In Between The Wars Mr Somervell examines those twenty-one years of uneasy peace which elapsed between the First and Second World Wars, and analyses the gradual deterioration in international relations which marked the period.
The victorious, all-powerful Allies of 1919, by founding the League of Nations with its prospects of open diplomacy and its machinery for negotiation, hoped to set up new standards of behaviour between sovereign states and eliminated war as a method of settling disputes. How were these good intentions thwarted? Why did a second catastrophe engulf Europe in 1939?
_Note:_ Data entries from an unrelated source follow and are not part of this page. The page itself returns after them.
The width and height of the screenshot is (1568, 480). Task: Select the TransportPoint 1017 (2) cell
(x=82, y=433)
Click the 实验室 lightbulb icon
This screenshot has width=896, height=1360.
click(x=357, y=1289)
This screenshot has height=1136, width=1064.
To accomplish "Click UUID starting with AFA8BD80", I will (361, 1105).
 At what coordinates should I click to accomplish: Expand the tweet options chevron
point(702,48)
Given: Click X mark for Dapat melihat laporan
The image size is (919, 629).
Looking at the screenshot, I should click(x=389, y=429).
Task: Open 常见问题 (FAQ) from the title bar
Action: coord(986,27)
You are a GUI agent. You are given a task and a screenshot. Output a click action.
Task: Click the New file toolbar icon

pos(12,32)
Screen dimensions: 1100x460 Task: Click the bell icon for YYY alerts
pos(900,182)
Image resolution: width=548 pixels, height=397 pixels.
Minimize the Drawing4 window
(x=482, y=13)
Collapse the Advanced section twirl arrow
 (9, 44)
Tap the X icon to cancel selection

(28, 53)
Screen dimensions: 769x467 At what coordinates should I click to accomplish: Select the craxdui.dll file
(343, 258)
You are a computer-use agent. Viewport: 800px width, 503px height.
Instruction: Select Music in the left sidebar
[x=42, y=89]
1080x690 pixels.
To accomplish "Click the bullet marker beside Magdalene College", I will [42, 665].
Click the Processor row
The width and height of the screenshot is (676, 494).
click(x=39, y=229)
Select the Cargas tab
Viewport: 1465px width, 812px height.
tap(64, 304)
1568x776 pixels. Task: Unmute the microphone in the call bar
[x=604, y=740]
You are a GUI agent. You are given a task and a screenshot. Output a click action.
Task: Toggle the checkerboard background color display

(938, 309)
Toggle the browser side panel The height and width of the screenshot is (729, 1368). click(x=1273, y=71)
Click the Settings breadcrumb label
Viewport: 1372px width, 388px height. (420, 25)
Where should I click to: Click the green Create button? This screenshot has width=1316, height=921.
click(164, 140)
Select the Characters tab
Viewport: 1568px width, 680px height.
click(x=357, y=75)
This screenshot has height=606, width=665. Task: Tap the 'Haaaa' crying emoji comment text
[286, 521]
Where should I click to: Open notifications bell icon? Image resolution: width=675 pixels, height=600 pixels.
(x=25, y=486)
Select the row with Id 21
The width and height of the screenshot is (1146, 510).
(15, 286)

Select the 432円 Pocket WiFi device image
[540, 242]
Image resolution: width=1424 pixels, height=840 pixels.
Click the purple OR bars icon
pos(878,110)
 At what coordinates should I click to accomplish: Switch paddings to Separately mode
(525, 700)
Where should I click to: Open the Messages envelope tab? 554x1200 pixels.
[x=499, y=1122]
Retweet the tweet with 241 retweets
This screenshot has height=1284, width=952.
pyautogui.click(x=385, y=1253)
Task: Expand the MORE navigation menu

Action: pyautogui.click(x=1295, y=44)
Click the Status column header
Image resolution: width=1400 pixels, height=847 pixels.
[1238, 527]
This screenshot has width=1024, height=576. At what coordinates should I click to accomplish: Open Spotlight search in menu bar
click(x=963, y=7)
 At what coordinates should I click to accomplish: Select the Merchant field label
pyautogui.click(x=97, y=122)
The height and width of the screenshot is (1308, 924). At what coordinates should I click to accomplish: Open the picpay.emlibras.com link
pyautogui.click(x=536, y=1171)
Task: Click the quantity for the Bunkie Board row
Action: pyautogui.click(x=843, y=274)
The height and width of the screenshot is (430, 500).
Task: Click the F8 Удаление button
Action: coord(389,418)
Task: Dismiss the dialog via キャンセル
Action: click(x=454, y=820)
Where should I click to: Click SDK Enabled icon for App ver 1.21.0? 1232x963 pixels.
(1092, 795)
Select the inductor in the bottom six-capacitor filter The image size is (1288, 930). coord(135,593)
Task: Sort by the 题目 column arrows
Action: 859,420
Mr Somervell ranges widely over world events of the inter-war years in his search for answers to these questions. He shows how in most countries democracy, that form of Government which the creators of the Versailles Treaty fervently hoped to secure in the world, seldom imposed a rational will on its statesmen; on the contrary, public opinion inclined to the extremes of apathy and hysteria. He also demonstrates how the discoverers of misapplied science offered tempting new weapons to fanatical dictators avid for world power.
We have just lived through the war that resulted from that epoch of muddle and drift; now is the moment for us to examine it critically as a chapter of history. Mr Somervill offers us valuable help in his detached and lucid survey.
Table of Contents
Preface I Paris II The Uphill Road, 1920-29 III National Histories IV The Downward Slope, 1930-39 V The Far East Appendix Bibliography Index
David Churchill Somervell (16 July 1885 – 17 January 1965) was an English historian and teacher. He taught at three well-known English public schools – Repton, Tonbridge and Benenden – and was the author of several volumes of history and the editor of well-regarded abridgements of other historians' works.